How to Get Legally Married While Eloping in Switzerland from Abroad
Updated 2026
You’re coming to Switzerland from abroad to elope. At some point, the question comes up: do you want to be legally married while you’re here?
There isn’t just one way to do that. Some couples choose to legally marry through the Swiss civil registry. Others handle the legal part remotely during their time in Switzerland.
This page walks through both paths, what they involve, what to expect, and how to decide what fits.
Getting Legally Married in Switzerland
Foreigners can legally marry in Switzerland, but the process is detailed and varies by canton. Ceremonies always take place indoors: at a civil registry office or an approved venue such as a municipal room, certain hotels, or castles, depending on what the canton authorizes. Outdoor ceremonies aren’t permitted.
Step 1: Contact the Civil Registry Office (Zivilstandsamt)
Your first contact is the civil registry office in the canton where you want to marry. This is where you find out what’s required, and eventually where you reserve your ceremony date. Every office makes its own decisions. Requirements vary from canton to canton.
Step 2: Contact Your Swiss Embassy or Consulate
Once you know what the canton requires, you gather your documents and visit your nearest Swiss embassy or consulate. They don’t issue documents themselves, they review what you’ve prepared and send everything to the canton office on your behalf.
What you’ll typically need:
- Valid passports for both partners
- Original birth certificates (issued within the last 6 months)
- Proof of civil status (certificate of single status, divorce decree, or death certificate if widowed)

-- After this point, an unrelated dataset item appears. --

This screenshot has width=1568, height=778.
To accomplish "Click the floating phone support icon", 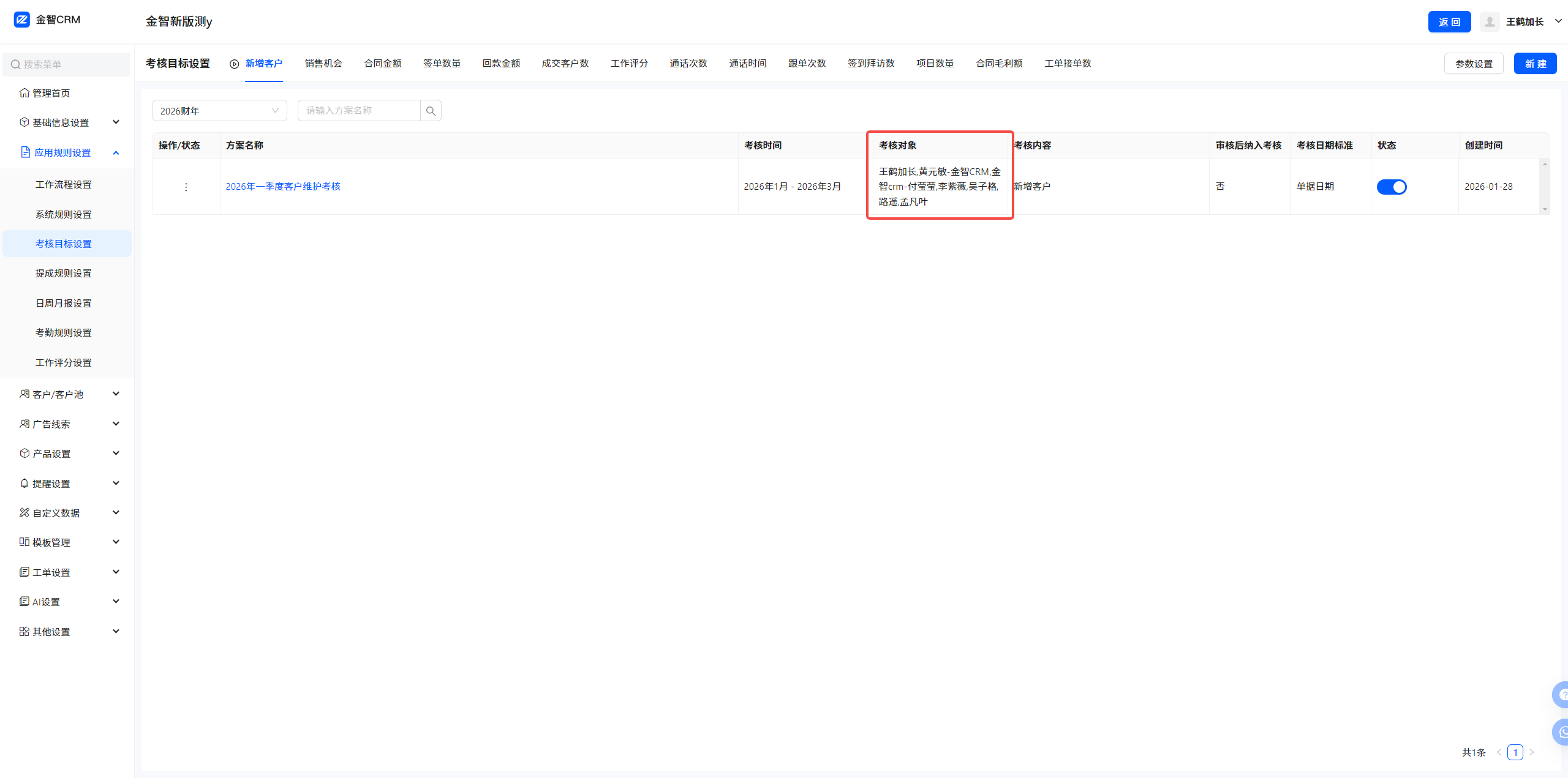I will pos(1562,732).
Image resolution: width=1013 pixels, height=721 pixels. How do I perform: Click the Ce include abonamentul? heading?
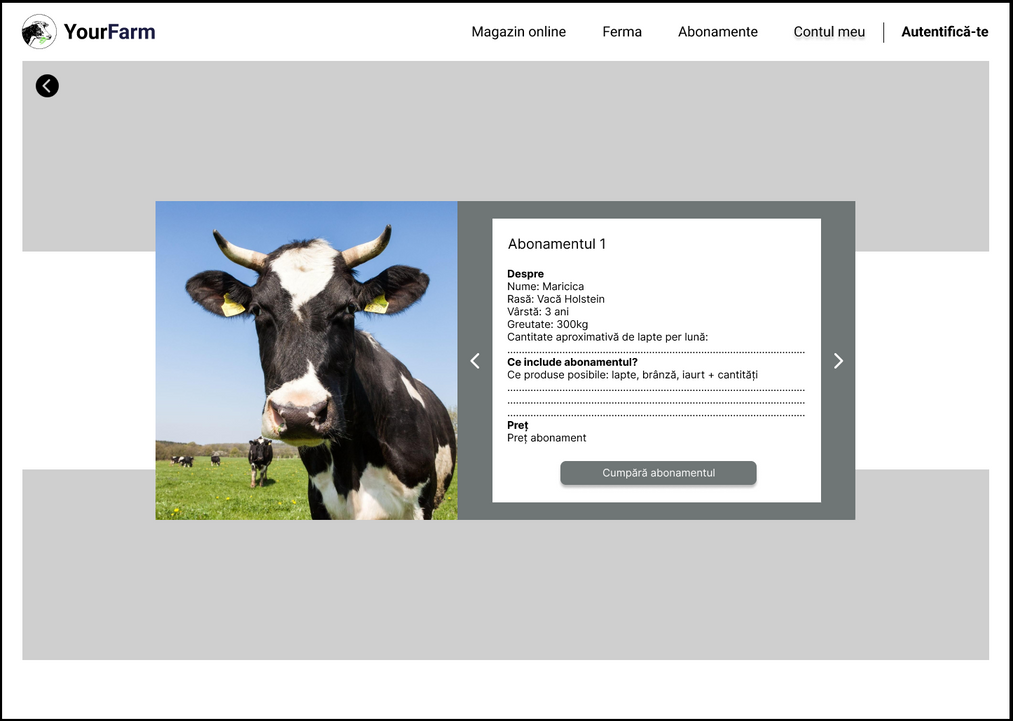point(572,362)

- Proof of residence in your home country
- Notarized translations of any documents not in German, French, or Italian
- Sometimes affidavits or additional confirmations, depending on the canton
Step 3: Wait for Confirmation of Receipt
The consulate mails your documents to the canton office. This alone can take weeks – from the experience of a US based couple: documents mailed on November 11 weren’t confirmed received until January. Build this into your timeline.
Step 4: Respond to Any Additional Requests
After receiving your documents, the canton office may ask for something that wasn’t on the original list, including documents that don’t exist in your home country’s legal system. Knowing how to respond clearly and correctly makes a real difference.
In 2026, a couple from North Carolina legally married in Zermatt via the registry office in Visp. They went through the Swiss Consulate in Atlanta, prepared everything carefully, and submitted it to the Visp office. The office then asked for a document that doesn’t exist in the U.S. system. There was some back and forth. Eventually it was resolved… but it added time, and a layer of uncertainty that stayed with them. He felt uncertain all the way into the ceremony: genuinely worried that at any point someone would tell him the paperwork wasn’t right.
Step 5: Confirm Your Ceremony Date
Once documents are accepted, you confirm your ceremony date with the registry office.
Step 6: The Ceremony
Conducted by a registrar in the local language – German, French, or Italian depending on the canton – and requires witnesses. If you need a translator, confirm in advance whether they can also serve as a witness. Some cantons allow it. Others don’t. Often, your photographer can also serve as a witness, but not as a translator.
Getting Legally Married in Switzerland Remotely
Utah remote marriage is open to anyone, regardless of nationality. Check whether a Utah certificate is recognized in your home country before you go this route.
This means you can be legally married while eloping in Switzerland, wherever you have an internet connection. The officiant is in Utah, and you join via video from anywhere in the world. The marriage is legally registered in the state of Utah.
A few things worth knowing:
- Check how your home country or state handles name changes and administrative steps afterward – some require certified copies or additional verification
- If you plan to use the certificate internationally, you may need an apostille
- The ceremony itself is straightforward; the admin afterward varies by state
While a few places around the world have started exploring digital or remote marriage options – Ukraine being one example – Utah remains the most widely accessible path where everything, including the ceremony, can happen fully online, from anywhere.
With only a video call, it’s simple, recognized, and leaves your time in the mountains focused on the experience itself.
Symbolic Ceremonies – Legal Handled at Home
Some couples put it simply: they’re eloping because it’s just between the two of them. Why involve the government at all?
A symbolic ceremony has no legal standing, it’s a personal celebration. Most couples who choose this path complete the legal paperwork at home, before or after, and keep their time in Switzerland focused entirely on the experience itself.
The Swiss legal process is paperwork-heavy, tied to fixed indoor locations, and takes longer than most couples expect. Switzerland, for them, becomes the place for the part that actually feels like the reason they came — a ceremony outdoors, on a ridge, beside a lake, or wherever feels right.